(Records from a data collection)
-----
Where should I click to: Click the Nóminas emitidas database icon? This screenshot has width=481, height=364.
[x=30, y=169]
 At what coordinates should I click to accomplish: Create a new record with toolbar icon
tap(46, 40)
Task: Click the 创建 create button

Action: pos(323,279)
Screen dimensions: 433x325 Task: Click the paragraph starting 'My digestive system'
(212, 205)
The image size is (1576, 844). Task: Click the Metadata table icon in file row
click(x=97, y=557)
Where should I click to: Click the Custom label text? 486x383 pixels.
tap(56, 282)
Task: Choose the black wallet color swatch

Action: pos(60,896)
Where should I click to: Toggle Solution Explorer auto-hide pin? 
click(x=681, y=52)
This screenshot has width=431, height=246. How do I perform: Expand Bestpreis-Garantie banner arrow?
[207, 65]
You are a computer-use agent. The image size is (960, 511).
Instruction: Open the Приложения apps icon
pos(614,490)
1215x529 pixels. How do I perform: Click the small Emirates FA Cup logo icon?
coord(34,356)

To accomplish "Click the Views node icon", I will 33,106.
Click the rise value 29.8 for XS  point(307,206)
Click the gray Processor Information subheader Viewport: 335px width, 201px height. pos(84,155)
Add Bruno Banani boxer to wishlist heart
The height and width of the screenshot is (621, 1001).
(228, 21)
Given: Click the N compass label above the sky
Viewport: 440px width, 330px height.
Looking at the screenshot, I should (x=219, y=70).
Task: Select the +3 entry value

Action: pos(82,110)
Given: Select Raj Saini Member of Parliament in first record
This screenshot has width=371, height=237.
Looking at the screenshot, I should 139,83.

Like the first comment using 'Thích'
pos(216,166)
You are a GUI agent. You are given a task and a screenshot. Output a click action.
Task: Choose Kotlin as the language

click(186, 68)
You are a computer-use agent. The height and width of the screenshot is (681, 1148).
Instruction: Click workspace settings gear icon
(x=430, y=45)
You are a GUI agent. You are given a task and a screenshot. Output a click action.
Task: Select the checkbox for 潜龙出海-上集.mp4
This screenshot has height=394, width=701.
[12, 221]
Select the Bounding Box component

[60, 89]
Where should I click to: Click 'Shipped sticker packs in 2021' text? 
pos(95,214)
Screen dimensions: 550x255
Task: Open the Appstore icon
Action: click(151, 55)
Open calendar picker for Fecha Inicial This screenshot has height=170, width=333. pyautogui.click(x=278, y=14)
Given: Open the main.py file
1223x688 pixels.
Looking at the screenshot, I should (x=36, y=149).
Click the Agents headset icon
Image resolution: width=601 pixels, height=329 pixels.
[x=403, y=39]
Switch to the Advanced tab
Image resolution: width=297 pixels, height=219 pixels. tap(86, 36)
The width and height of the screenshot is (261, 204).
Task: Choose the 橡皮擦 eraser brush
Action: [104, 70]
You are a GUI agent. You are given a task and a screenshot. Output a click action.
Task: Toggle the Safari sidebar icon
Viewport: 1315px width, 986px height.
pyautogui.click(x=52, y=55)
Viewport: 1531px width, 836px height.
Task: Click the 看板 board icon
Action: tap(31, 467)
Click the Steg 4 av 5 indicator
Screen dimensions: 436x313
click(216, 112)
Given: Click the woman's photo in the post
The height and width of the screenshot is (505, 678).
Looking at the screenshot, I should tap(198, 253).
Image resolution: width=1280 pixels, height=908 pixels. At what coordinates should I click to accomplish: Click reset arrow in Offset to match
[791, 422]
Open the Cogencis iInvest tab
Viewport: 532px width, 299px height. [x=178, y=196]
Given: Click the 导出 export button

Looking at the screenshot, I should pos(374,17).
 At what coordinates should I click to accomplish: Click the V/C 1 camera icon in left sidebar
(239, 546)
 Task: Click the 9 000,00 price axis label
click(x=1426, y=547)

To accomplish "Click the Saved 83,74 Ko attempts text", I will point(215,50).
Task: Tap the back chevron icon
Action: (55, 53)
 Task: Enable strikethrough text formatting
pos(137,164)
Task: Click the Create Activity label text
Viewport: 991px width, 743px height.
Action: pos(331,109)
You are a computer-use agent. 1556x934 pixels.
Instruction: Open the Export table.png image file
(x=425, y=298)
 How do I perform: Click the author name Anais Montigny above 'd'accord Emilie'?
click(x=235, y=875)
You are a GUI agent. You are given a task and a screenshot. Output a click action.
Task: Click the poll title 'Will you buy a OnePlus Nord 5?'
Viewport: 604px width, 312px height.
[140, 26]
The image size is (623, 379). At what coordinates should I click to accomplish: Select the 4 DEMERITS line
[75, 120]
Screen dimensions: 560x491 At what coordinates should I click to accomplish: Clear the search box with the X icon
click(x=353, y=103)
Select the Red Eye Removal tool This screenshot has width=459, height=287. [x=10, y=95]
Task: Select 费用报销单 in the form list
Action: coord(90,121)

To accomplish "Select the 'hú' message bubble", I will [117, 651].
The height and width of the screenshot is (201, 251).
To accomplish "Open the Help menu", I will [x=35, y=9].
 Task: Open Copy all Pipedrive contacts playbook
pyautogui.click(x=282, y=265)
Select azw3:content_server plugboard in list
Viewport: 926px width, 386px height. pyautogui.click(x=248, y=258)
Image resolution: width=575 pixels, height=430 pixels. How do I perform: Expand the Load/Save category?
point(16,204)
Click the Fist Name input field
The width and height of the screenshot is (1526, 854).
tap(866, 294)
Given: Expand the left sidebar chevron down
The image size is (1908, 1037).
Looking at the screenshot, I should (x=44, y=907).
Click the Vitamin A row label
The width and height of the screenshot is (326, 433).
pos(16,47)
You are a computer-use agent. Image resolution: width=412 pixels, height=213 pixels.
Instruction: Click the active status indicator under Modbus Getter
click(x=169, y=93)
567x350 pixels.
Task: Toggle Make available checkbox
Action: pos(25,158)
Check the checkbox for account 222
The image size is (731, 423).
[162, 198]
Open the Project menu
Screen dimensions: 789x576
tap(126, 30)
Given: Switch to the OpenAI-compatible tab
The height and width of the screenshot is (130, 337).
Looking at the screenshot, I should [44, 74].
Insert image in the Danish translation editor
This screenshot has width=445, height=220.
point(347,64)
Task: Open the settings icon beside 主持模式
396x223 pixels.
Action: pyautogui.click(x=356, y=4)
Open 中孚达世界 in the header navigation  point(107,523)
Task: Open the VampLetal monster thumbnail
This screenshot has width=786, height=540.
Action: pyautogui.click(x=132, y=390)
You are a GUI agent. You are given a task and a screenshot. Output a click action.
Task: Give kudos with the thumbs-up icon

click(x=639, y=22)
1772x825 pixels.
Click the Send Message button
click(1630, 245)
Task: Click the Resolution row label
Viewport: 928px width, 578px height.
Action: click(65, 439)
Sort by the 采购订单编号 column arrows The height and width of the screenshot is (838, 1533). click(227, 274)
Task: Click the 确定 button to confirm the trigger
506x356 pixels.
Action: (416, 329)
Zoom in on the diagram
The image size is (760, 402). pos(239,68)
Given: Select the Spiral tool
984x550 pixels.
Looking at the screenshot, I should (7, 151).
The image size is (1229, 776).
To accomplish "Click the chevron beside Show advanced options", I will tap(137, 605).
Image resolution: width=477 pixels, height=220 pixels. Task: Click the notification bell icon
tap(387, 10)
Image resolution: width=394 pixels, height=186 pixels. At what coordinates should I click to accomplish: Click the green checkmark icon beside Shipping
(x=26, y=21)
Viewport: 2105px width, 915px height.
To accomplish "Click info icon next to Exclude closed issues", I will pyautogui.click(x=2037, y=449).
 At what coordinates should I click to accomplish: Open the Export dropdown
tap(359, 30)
-----
#### Aim
Output everything from the line containing "Select the Bounding Box component" down to the line containing "[x=403, y=39]" as a numbered list, leaving out blank lines.

#### Solution to this task
1. Select the Bounding Box component
2. [60, 89]
3. Where should I click to: Click 'Shipped sticker packs in 2021' text? 
4. pos(95,214)
5. Screen dimensions: 550x255
6. Task: Open the Appstore icon
7. Action: click(151, 55)
8. Open calendar picker for Fecha Inicial This screenshot has height=170, width=333. pyautogui.click(x=278, y=14)
9. Given: Open the main.py file
10. 1223x688 pixels.
11. Looking at the screenshot, I should (x=36, y=149).
12. Click the Agents headset icon
13. Image resolution: width=601 pixels, height=329 pixels.
14. [x=403, y=39]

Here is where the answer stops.